The reason could be that the great collision nearly pierced Uranus, so that most of the heat from the core was released at once.
Another theory is that horizontal rotation makes the poles warmer than the equator, which may have increased the planet’s heat loss. A third hypothesis is that the core of the ice giant is still hot, but that an unknown layer between the mantle and the atmosphere prevents the release of heat.
Indeed, all three of these theories are pure speculation, but an orbiting satellite could likely solve the mystery.
The same goes for the biggest mystery that Uranus hides inside: the chaotic magnetic field.
In the main field, the magnetic poles have been shifted 59 degrees from the planet’s axis of rotation, which corresponds to the north pole of the Earth which is in Europe. At the same time, Uranus has several strong regional magnetic fields.

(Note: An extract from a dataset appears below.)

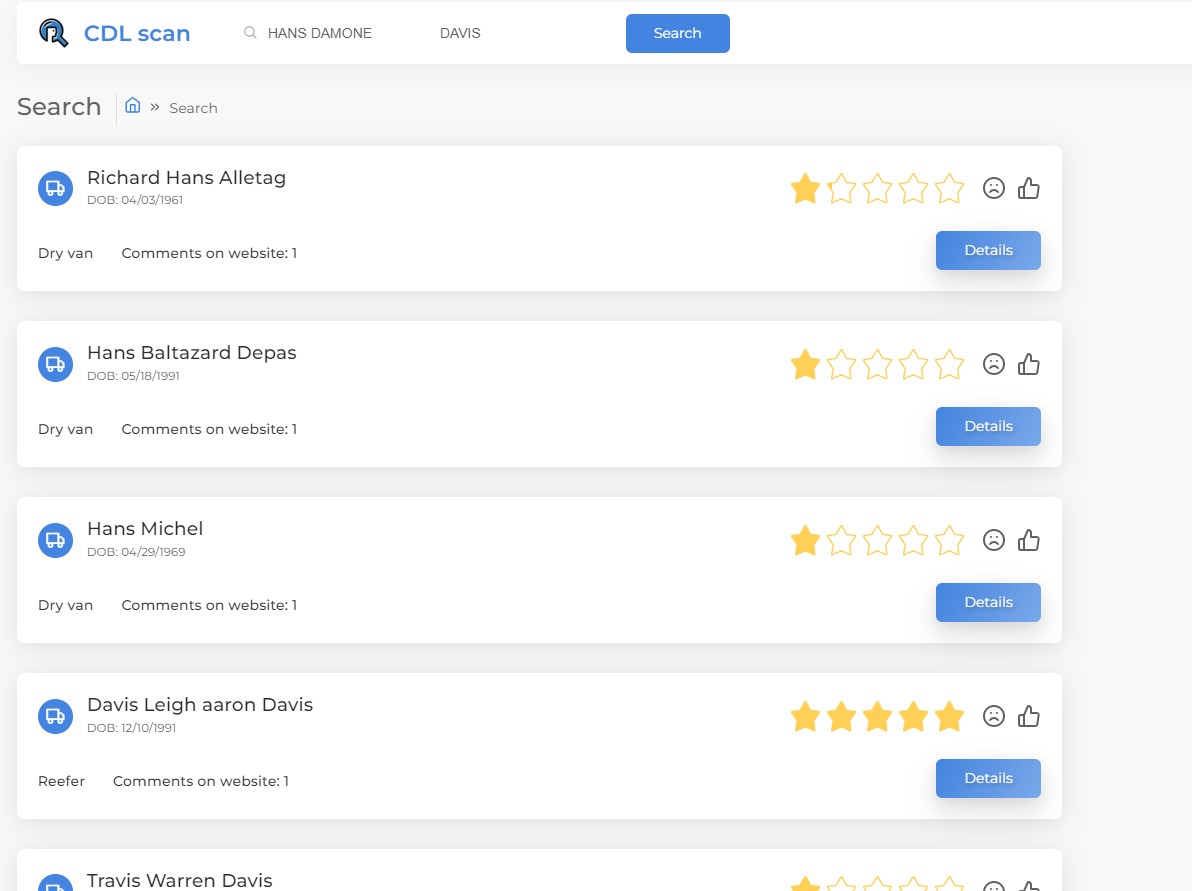Open the Hans Baltazard Depas driver name
1192x891 pixels.
[x=191, y=353]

Both sides are in stark contrast to the magnetic fields of the four rocky planets of the solar system and the two gas giants, where the magnetic axis is close to the axis of rotation and where the fields resemble the well-ordered fields of a magnetic bar.
Packed with tools
To solve the many mysteries, Uranus Orbiter and Probe will bring with him a variety of scientific instruments. The details of the spacecraft may change in the coming years, but the overall design of the satellite and measurement probe is in place.

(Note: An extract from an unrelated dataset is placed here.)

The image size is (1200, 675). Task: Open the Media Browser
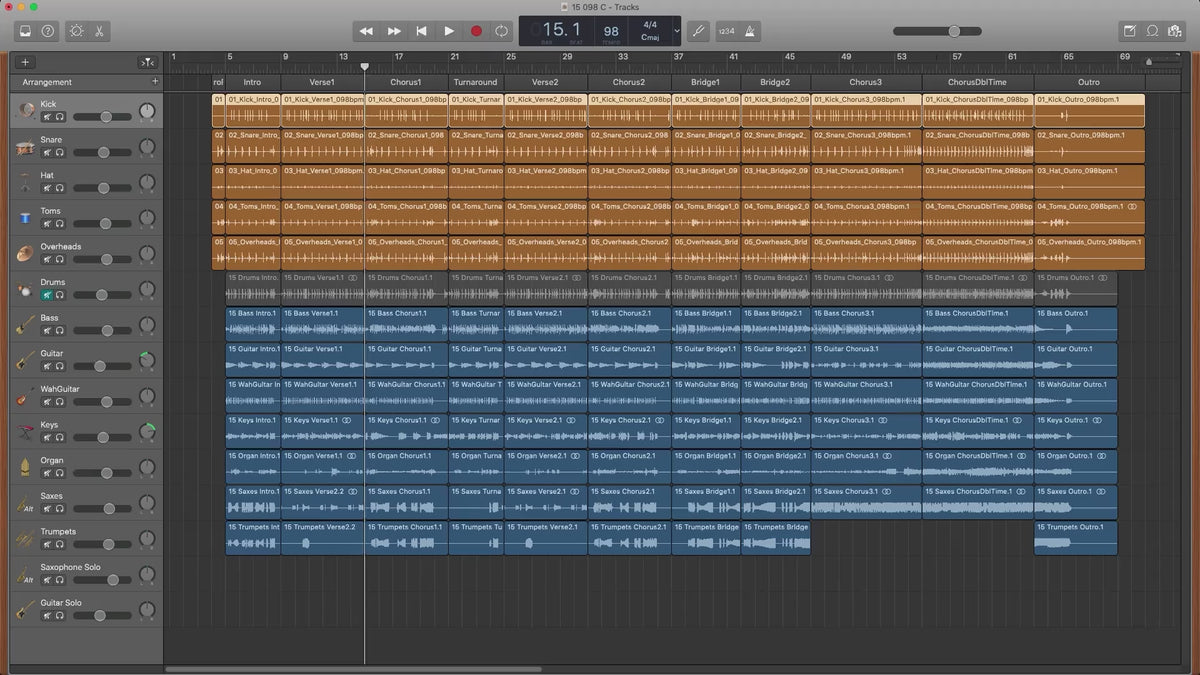tap(1175, 31)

Among other things, the satellite has been equipped with four gyroscopes, which will be used to investigate the internal structure of Uranus. This is done with the help of gravity measurements, in which gyroscopes record how changes in the ice giant’s gravitational field affect the satellite’s orbit.
A magnetometer will map the ice giant’s chaotic magnetic field, while the satellite’s camera will photograph Uranus’s surface and cloud cover.
A dramatic highlight will be when, upon arrival, the satellite drops the measuring probe, which will plunge into the atmosphere.
The probe contains a package of sensors that measure temperature, pressure and density. At the same time, a mass spectrometer determines the exact content of hydrogen, helium and methane in the atmosphere.
The well-equipped expedition will undoubtedly provide a variety of data, which will teach us a lot about Uranus. Furthermore, we will also learn more about other solar systems.
Astronomers have now discovered over 5,000 planets around alien stars, and up to 40% of them are ice giants. Therefore, it is important to find out how they are formed and what function they play in the development of solar systems.
This way we can also find out how similar ours is solar system they are others and therefore how special our home in the universe is.